(Data items)
----

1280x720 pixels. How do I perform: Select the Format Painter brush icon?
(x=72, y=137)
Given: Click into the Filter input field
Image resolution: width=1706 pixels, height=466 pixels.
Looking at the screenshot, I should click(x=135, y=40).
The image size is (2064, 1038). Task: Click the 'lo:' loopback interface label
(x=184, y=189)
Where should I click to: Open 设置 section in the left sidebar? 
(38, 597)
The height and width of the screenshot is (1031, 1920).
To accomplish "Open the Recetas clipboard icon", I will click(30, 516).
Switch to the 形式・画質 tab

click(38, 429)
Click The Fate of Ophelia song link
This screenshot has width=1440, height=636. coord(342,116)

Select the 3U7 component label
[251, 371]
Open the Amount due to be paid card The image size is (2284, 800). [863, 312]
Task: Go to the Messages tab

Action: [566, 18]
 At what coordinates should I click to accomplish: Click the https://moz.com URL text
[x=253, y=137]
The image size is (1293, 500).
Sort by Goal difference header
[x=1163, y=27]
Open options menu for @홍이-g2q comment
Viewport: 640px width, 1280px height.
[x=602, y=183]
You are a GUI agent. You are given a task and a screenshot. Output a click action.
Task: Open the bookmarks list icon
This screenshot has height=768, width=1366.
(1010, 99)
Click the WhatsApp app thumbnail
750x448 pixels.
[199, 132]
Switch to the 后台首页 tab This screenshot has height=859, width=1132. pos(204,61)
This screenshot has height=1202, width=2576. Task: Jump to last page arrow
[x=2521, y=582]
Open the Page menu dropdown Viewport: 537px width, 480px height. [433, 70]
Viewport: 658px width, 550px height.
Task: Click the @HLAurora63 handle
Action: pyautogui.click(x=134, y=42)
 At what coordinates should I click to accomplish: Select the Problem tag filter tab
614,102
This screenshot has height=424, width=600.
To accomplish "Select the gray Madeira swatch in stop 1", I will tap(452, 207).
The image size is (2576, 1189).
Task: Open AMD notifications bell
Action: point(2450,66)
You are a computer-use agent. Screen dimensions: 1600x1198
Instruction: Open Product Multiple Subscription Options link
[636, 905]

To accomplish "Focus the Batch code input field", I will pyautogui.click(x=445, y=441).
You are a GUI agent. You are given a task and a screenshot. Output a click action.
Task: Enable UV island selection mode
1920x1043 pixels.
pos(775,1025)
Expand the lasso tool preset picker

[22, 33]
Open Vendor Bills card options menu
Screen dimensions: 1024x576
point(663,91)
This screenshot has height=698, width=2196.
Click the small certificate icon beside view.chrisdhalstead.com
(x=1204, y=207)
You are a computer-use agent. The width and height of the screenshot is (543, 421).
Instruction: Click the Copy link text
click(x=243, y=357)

----

**To be done**
Rewrite the entries above, replacing every "Instruction" with "Command" and keeping everything else the same.

**Solution to the problem**
1280x720 pixels. How do I perform: Select the Format Painter brush icon?
(x=72, y=137)
Given: Click into the Filter input field
Image resolution: width=1706 pixels, height=466 pixels.
Looking at the screenshot, I should click(x=135, y=40).
The image size is (2064, 1038). Task: Click the 'lo:' loopback interface label
(x=184, y=189)
Where should I click to: Open 设置 section in the left sidebar? 
(38, 597)
The height and width of the screenshot is (1031, 1920).
To accomplish "Open the Recetas clipboard icon", I will click(30, 516).
Switch to the 形式・画質 tab

click(38, 429)
Click The Fate of Ophelia song link
This screenshot has width=1440, height=636. coord(342,116)

Select the 3U7 component label
[251, 371]
Open the Amount due to be paid card The image size is (2284, 800). [863, 312]
Task: Go to the Messages tab

Action: [566, 18]
 At what coordinates should I click to accomplish: Click the https://moz.com URL text
[x=253, y=137]
The image size is (1293, 500).
Sort by Goal difference header
[x=1163, y=27]
Open options menu for @홍이-g2q comment
Viewport: 640px width, 1280px height.
[x=602, y=183]
You are a GUI agent. You are given a task and a screenshot. Output a click action.
Task: Open the bookmarks list icon
This screenshot has height=768, width=1366.
(1010, 99)
Click the WhatsApp app thumbnail
750x448 pixels.
[199, 132]
Switch to the 后台首页 tab This screenshot has height=859, width=1132. pos(204,61)
This screenshot has height=1202, width=2576. Task: Jump to last page arrow
[x=2521, y=582]
Open the Page menu dropdown Viewport: 537px width, 480px height. [433, 70]
Viewport: 658px width, 550px height.
Task: Click the @HLAurora63 handle
Action: pyautogui.click(x=134, y=42)
 At what coordinates should I click to accomplish: Select the Problem tag filter tab
614,102
This screenshot has height=424, width=600.
To accomplish "Select the gray Madeira swatch in stop 1", I will tap(452, 207).
The image size is (2576, 1189).
Task: Open AMD notifications bell
Action: point(2450,66)
You are a computer-use agent. Screen dimensions: 1600x1198
Command: Open Product Multiple Subscription Options link
[636, 905]

To accomplish "Focus the Batch code input field", I will pyautogui.click(x=445, y=441).
You are a GUI agent. You are given a task and a screenshot. Output a click action.
Task: Enable UV island selection mode
1920x1043 pixels.
pos(775,1025)
Expand the lasso tool preset picker

[22, 33]
Open Vendor Bills card options menu
Screen dimensions: 1024x576
point(663,91)
This screenshot has height=698, width=2196.
Click the small certificate icon beside view.chrisdhalstead.com
(x=1204, y=207)
You are a computer-use agent. The width and height of the screenshot is (543, 421).
Command: Click the Copy link text
click(x=243, y=357)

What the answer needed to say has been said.